Banks remain closed across Egypt while its stock markets are still suspended.

According to a report in al-Jazeera, Egypt’s government had $36-billion in foreign reserves at the end of December 2010, which suggests there is not an immediate danger of a crisis in balance in payments.

However, if the hemorrhaging of currency continues unabated out of fear of Egypt’s future – and if depositors make a run on banks once they’re open – the outflow of money would damage the nation’s economy in the longer term.

Robin Amlot, managing editor of Banker Middle East, told al-Jazeera that people are beginning to run out of the basics, which will feed into inflation. The banks say they are very liquid at the moment, but it's a question of not just what happens in Egypt, but also elsewhere in the region.”

Almot added: All you have to do is look at the stock markets in the rest of the Middle East and in the Gulf, and see what an impact that the turmoil in Egypt has had. It is damaging business all around the region.
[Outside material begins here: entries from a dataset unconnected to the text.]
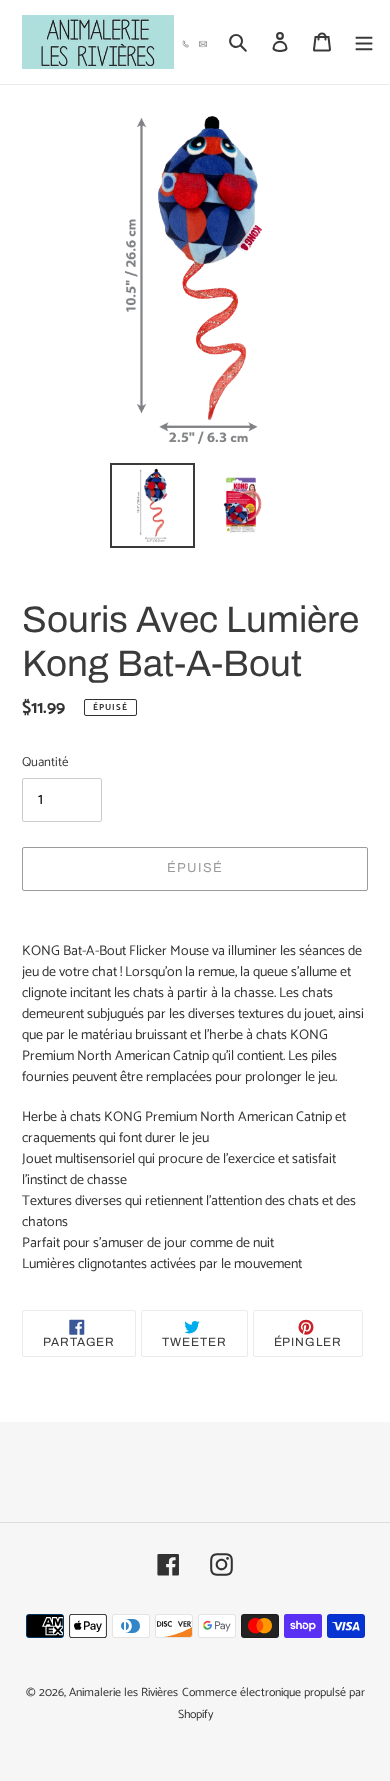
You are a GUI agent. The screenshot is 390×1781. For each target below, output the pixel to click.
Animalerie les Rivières (123, 1692)
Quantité (45, 763)
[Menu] (364, 42)
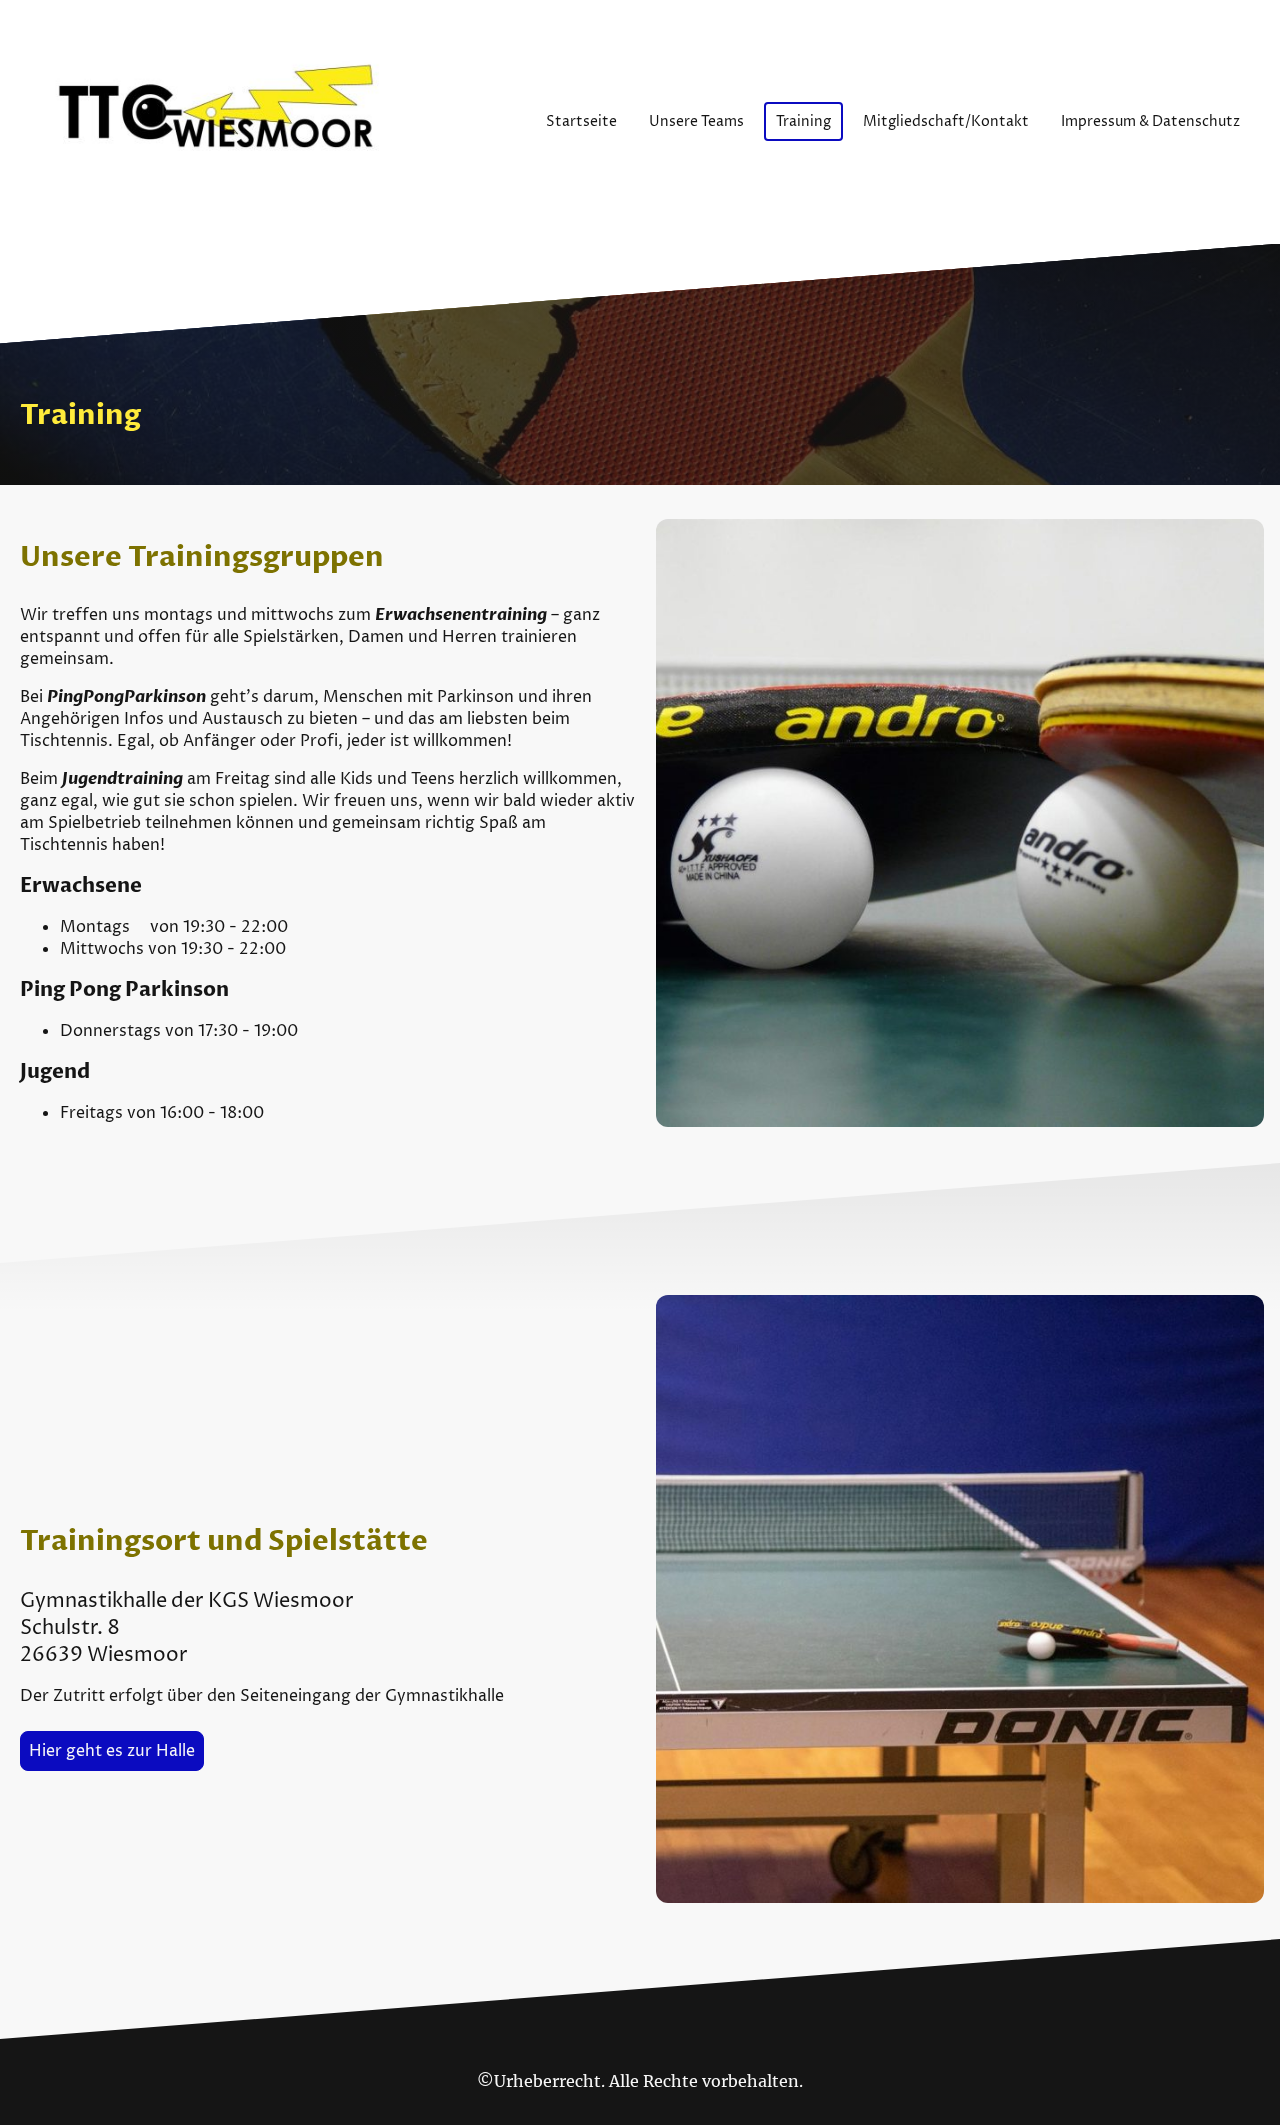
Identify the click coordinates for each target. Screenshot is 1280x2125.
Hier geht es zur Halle (112, 1751)
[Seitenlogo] (224, 122)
Meanwhile, in an effort to try to appease some of the anti-government demonstrators President Hosni Mubarak ordered his new prime minister Ahmed Shafiq to maintain subsidies, control inflation and provide more jobs.

“I require you to bring back confidence in our economy, Mubarak wrote in a letter to Shafiq, which was read on TV. I trust your ability to implement economic policies that accord the highest concern to people's suffering. I stress that subsidy provisions in their different forms must not be tampered with and that your government just challenge all forms of corruption.”

John Sfakianakis, chief economist at Banque Saudi Fransi, told al-Jazeera when markets begin to make bets against [the Egyptian pound currency], it will have a severe impact. The whole fiscal position of the Egyptian economy is going to be put to a very hard test if the violence, rioting continues for several weeks.”